Malaysia, which shares a border with Thailand and is home to many exiled Patani Malay militants, serves as facilitator of the dialogue.

Malaysia, which shares a border with Thailand and is home to many exiled Patani Malay militants, serves as facilitator of the dialogue. Although militant leaders and Thai officials alike agree that Kuala Lumpur must be involved, at least some in each cohort question whether Malaysia can be an impartial mediator. Many militants in exile resent the reported Malaysian pressure on BRN to join the MARA Patani process. For their part, some Thai officials suspect that Malaysia’s sympathies lie with the militants, given that so many are in exile there.

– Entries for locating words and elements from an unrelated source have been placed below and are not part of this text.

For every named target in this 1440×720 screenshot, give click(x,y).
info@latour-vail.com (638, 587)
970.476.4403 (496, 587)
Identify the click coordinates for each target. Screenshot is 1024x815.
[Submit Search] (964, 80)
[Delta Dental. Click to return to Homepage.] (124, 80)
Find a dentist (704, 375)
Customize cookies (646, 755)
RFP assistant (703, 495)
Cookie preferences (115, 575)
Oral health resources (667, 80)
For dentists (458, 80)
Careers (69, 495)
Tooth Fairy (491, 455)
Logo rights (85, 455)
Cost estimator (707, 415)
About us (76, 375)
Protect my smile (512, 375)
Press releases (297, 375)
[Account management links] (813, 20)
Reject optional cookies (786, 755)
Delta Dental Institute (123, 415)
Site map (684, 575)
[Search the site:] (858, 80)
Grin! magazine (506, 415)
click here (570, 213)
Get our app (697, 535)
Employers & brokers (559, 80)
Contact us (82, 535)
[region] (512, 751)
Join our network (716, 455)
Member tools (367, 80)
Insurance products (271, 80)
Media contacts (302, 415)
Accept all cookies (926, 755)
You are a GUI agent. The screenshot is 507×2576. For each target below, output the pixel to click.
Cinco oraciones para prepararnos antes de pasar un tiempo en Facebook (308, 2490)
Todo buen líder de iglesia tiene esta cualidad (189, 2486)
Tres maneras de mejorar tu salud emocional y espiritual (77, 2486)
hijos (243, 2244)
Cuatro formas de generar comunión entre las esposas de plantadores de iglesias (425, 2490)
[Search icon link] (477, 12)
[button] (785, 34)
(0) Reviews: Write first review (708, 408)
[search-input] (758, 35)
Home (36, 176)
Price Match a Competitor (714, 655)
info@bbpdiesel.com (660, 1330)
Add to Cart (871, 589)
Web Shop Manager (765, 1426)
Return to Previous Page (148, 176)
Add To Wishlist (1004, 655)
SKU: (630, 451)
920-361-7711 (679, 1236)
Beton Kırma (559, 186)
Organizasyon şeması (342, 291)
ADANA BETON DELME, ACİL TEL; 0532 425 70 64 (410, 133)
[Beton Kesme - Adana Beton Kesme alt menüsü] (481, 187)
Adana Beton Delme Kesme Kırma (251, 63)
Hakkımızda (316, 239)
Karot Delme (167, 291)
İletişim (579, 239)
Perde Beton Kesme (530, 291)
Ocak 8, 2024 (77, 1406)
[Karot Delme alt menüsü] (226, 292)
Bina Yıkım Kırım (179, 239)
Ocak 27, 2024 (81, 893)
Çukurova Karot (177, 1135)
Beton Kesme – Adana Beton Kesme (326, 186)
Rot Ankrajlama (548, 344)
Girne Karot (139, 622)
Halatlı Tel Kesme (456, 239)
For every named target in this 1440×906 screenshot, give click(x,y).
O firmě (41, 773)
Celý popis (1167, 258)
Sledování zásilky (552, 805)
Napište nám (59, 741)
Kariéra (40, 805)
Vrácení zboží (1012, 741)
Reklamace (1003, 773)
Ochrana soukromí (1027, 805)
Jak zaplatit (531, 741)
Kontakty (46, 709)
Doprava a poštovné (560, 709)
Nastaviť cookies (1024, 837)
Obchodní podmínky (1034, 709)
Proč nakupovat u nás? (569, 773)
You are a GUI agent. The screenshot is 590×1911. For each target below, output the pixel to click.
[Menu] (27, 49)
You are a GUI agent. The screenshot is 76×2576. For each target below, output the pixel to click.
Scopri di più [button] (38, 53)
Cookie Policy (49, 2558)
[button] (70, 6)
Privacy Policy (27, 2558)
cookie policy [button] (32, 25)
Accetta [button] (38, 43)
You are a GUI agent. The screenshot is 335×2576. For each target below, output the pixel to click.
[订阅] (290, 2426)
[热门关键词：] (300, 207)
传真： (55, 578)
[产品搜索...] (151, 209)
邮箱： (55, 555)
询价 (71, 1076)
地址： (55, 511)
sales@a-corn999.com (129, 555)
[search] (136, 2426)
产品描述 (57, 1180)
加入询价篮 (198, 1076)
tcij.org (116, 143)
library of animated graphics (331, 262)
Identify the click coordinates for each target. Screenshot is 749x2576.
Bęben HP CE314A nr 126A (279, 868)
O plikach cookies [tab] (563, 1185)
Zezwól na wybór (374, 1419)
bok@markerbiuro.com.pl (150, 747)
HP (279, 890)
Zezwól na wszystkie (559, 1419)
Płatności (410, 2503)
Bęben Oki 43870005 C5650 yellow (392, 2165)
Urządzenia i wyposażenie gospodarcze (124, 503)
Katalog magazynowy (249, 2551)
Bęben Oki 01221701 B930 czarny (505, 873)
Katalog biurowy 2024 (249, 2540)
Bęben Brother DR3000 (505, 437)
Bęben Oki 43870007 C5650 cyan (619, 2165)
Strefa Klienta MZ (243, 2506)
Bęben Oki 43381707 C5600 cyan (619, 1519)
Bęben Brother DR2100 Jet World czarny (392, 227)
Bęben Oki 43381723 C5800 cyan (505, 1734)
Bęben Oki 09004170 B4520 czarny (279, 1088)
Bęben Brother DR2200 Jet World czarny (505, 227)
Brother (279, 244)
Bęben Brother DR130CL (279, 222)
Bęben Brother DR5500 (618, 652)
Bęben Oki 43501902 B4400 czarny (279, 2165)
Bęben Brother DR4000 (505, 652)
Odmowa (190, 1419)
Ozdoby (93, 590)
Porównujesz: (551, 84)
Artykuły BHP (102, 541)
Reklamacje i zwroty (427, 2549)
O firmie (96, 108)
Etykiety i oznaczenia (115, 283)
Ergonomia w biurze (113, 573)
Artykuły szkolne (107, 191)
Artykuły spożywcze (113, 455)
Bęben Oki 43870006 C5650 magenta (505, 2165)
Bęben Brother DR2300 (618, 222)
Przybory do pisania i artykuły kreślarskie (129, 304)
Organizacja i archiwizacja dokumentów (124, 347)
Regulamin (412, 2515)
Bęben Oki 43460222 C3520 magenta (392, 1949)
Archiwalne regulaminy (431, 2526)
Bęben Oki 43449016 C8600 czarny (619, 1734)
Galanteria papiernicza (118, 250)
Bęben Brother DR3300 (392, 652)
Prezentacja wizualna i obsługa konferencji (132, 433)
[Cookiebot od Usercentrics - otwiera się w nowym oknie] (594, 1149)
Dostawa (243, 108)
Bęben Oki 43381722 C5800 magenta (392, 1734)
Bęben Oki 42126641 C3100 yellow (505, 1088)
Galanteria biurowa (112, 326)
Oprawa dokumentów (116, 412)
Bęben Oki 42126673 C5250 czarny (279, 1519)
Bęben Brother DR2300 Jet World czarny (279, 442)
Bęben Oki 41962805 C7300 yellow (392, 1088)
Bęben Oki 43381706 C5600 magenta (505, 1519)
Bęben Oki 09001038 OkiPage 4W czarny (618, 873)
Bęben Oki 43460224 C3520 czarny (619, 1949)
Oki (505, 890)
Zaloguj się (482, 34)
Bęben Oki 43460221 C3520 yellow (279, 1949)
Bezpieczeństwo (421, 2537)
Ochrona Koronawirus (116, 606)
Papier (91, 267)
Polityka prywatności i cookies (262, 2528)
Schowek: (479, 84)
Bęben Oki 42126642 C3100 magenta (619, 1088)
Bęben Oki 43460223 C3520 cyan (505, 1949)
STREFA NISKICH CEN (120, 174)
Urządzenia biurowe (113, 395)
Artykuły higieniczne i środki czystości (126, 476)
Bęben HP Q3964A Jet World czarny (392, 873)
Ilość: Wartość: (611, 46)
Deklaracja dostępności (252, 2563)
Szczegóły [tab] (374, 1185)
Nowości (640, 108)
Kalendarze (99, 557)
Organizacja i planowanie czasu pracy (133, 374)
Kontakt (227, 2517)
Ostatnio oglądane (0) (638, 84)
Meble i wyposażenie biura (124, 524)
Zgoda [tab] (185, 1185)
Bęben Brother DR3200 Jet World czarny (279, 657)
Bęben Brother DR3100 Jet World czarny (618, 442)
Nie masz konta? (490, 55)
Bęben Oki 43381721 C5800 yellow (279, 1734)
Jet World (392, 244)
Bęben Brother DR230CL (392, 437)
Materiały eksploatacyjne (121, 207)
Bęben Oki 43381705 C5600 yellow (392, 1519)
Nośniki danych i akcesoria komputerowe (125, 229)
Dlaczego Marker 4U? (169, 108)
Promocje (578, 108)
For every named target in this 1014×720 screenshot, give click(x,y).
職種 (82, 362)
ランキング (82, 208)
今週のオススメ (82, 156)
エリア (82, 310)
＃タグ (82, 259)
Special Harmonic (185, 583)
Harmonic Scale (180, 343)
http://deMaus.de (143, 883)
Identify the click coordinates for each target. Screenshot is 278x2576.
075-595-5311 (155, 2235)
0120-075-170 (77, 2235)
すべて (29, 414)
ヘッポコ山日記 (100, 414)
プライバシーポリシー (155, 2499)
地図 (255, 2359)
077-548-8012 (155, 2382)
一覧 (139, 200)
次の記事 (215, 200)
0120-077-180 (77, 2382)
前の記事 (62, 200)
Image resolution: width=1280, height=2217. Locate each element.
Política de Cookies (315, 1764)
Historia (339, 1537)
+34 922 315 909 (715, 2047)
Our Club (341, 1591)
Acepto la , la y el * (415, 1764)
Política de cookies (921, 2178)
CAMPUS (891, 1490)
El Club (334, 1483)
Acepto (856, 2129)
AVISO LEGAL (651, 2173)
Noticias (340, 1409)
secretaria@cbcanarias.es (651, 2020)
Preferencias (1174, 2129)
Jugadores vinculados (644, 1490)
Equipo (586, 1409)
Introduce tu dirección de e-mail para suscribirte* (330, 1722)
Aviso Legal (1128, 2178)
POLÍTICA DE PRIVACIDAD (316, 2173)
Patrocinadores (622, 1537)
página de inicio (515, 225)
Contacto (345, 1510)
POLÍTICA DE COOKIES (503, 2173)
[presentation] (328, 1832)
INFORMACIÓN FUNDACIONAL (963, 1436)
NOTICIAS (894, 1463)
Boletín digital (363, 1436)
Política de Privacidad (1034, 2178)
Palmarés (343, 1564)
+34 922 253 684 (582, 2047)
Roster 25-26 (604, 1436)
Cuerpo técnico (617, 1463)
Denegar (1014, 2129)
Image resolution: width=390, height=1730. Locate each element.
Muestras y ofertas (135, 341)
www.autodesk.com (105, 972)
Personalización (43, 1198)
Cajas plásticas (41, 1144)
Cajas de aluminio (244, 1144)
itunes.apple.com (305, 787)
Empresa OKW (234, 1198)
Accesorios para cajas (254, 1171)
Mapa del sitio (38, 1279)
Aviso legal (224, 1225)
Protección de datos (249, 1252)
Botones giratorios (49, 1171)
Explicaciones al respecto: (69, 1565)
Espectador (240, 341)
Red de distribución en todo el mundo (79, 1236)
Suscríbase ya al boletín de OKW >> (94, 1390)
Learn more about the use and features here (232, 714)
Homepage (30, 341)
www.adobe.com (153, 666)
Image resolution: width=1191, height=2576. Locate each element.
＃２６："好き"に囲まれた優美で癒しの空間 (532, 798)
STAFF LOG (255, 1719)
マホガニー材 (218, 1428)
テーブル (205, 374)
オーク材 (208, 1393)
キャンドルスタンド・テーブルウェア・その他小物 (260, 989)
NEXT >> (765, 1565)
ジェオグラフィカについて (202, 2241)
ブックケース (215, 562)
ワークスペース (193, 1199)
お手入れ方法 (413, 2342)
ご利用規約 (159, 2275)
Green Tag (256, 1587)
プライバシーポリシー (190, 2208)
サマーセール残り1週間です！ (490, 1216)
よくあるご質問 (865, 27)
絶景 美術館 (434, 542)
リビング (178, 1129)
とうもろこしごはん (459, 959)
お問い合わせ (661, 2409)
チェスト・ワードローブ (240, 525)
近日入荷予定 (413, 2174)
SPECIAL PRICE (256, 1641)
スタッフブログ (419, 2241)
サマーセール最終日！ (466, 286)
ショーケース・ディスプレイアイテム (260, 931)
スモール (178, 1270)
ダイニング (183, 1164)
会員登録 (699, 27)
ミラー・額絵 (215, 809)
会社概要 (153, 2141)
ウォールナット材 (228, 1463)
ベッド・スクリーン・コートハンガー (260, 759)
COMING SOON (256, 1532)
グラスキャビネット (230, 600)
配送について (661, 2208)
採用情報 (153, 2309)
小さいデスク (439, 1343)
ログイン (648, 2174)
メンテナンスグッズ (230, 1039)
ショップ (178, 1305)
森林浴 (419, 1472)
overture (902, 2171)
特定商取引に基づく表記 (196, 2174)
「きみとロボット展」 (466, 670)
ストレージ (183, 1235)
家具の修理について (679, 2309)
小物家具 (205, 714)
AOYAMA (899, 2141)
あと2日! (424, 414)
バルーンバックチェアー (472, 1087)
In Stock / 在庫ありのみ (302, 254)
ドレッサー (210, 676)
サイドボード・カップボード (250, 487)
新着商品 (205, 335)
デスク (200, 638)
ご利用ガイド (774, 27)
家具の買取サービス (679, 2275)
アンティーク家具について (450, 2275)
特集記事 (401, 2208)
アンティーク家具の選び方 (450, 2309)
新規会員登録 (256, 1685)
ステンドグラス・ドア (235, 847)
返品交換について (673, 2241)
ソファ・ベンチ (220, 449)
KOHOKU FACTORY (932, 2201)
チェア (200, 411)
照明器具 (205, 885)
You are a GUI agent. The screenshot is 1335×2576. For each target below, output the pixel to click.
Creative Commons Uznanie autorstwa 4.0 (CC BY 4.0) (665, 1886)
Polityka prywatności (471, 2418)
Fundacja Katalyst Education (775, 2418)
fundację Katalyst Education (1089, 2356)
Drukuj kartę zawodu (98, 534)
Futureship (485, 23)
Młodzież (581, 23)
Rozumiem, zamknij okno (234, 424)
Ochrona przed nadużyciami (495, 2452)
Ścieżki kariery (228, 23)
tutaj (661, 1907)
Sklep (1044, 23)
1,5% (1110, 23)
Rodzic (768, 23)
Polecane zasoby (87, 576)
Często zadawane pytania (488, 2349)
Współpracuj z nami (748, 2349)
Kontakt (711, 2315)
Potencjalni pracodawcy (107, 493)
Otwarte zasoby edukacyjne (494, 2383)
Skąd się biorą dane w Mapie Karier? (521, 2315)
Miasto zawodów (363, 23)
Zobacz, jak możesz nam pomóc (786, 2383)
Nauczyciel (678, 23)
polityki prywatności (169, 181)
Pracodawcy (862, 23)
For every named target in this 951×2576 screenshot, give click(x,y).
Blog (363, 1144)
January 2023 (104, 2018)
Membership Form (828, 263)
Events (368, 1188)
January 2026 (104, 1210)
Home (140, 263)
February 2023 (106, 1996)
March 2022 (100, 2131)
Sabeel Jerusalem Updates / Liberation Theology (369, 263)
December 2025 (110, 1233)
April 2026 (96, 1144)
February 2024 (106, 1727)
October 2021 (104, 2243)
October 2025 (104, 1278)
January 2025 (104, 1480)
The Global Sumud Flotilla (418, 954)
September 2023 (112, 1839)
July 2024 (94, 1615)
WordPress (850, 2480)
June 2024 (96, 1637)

BRN’s refusal to participate has badly impaired the Thailand-MARA Patani dialogue. Though there are individual BRN members in MARA Patani, the mainstream of BRN has refused to join. The group is not opposed to talks in principle, but it adheres to a 2013 list of five conditions for participation in peace talks, among which are mediation by a disinterested third party and inclusion of international observers. Thailand, however, rejects these conditions.

Senior Thai officials have also discounted the possibility of political autonomy or decentralisation in southernmost Thailand, with some insisting on a resolution tantamount to BRN’s capitulation. Since the coup that brought a military junta to power in 2014, the Thai government has further centralised authority. The formal return of parliamentary rule in June 2019 has done little to change the complexion of the government, which remains dominated by junta figures who regard decentralisation as a slippery slope toward partition and a threat to national sovereignty.

How can the peace process be revived?

The existing dialogue process appears to have reached a dead end, but Thai authorities are quietly seeking back channels to militants outside MARA Patani. This development is encouraging, given that resolution of the conflict in southernmost Thailand will inevitably require the participation of BRN’s majority faction. But a meaningful, substantive dialogue will require a reboot of the process on terms acceptable to both sides. Such an approach must grapple with the need for an impartial mediator, while still according a role to Kuala Lumpur, and clarify which entities on each side can offer credible guarantees. Only then will it be possible to begin the arduous work of achieving a political compromise that can bring an end to the violence.